Et puis le résultat vint. La ténacité implacable dont il fit preuve porta ses fruits. M. Van De Boo réussit à chier à dix heures quinze au lieu de huit. Car rien n’est impossible à l’homme déterminé.

Pourquoi ce martyre, me demanderas-tu, alors que la banque Lisbrock ouvre à neuf heures ? L’homme pouvait donc gagner soixante-quinze minutes sur le nouvel horaire qu’il s’infligeait. Nenni, mon ami, car M. Van De Boo, bien que chef, comme tout chef est assujetti à d’autres chefs. Son supérieur direct est M. Frickmann, le vice-fondé de pouvoir, personnage vétilleux pétri d’intransigeance. Déféquer pendant un quart d’heure, au cœur de la matinée et ce quotidiennement, provoquerait des remarques désobligeantes de la part de Frickmann. Heureusement, celui-ci se consacre au courrier de dix à onze, avec interruption de quinze minutes pour la petite pipe que lui fait Mlle Tugobbes, sa secrétaire. Ce quart de plombe était donc le seul laps de temps que M. Van De Boo pouvait mettre à profit.

Et voilà.

Alors il est 10 heures 14 et M. Van De Boo se conditionne pour sa grosse.

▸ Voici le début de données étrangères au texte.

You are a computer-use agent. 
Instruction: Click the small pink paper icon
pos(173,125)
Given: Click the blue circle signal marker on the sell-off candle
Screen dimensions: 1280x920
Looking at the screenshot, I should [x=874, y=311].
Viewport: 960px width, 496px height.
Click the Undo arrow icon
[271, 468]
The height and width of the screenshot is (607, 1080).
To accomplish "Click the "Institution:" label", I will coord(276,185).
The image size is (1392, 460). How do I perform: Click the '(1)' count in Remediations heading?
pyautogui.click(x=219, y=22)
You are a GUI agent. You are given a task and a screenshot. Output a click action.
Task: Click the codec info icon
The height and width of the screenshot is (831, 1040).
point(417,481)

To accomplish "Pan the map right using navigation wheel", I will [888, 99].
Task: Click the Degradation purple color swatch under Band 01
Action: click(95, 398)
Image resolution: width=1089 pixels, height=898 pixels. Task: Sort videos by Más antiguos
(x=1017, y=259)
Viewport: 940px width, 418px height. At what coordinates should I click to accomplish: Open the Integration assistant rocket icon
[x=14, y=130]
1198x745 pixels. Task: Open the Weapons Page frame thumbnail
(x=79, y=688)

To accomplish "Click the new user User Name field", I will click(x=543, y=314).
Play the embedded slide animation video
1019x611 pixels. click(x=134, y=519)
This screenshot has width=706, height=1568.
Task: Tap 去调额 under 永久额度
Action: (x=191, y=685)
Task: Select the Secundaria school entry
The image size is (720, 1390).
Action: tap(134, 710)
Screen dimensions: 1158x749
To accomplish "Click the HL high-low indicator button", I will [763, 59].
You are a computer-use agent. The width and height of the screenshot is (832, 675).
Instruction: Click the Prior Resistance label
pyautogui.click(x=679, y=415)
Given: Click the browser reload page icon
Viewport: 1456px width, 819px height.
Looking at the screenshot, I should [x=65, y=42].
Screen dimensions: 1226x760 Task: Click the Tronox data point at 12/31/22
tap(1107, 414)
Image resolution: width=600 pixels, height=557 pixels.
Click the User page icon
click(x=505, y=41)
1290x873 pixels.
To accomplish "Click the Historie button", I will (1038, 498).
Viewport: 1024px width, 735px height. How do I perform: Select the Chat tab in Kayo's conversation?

Il recapuchonne son stylo, les pointes feutre se déshydratant très vite. Il écoute voluptueusement le gargouillis de ses tripes. Il sait que tout se passera bien et que ce sera bon. Il contrôle l’heure une seconde fois. Tire sur ses manchettes amidonnées. Jette un regard rassuré sur les écrans où s’inscrit, dans son intégralité, la rébarbative salle des coffres. Se lève. Il sourcille en voyant Mlle Gertrude Sambrémeuze dans les nuages, contemplant les évolutions d’une escadrille d’anges. Les femmes ne sont pas des humains normaux, selon lui. S’il était seul maître à bord, il n’engagerait que des hommes et t’expédierait toute cette racaillerie fendue à ses Tampax. « Heureusement que j’aie envie de “faire” », pense le misogyne en louvoyant jusqu’aux toilettes.

Il disparaît.

J’entre.

La môme Gertrude a les châsses en piège à mouches. Un voile est tombé sur sa vue. Pourtant elle me distingue.

— Vous ! elle exhale.

— Chérie, je n’y tiens plus. J’en ai une comme un démonte-pneu, j’ai beau me la passer sous l’eau froide, je continue de vous aimer.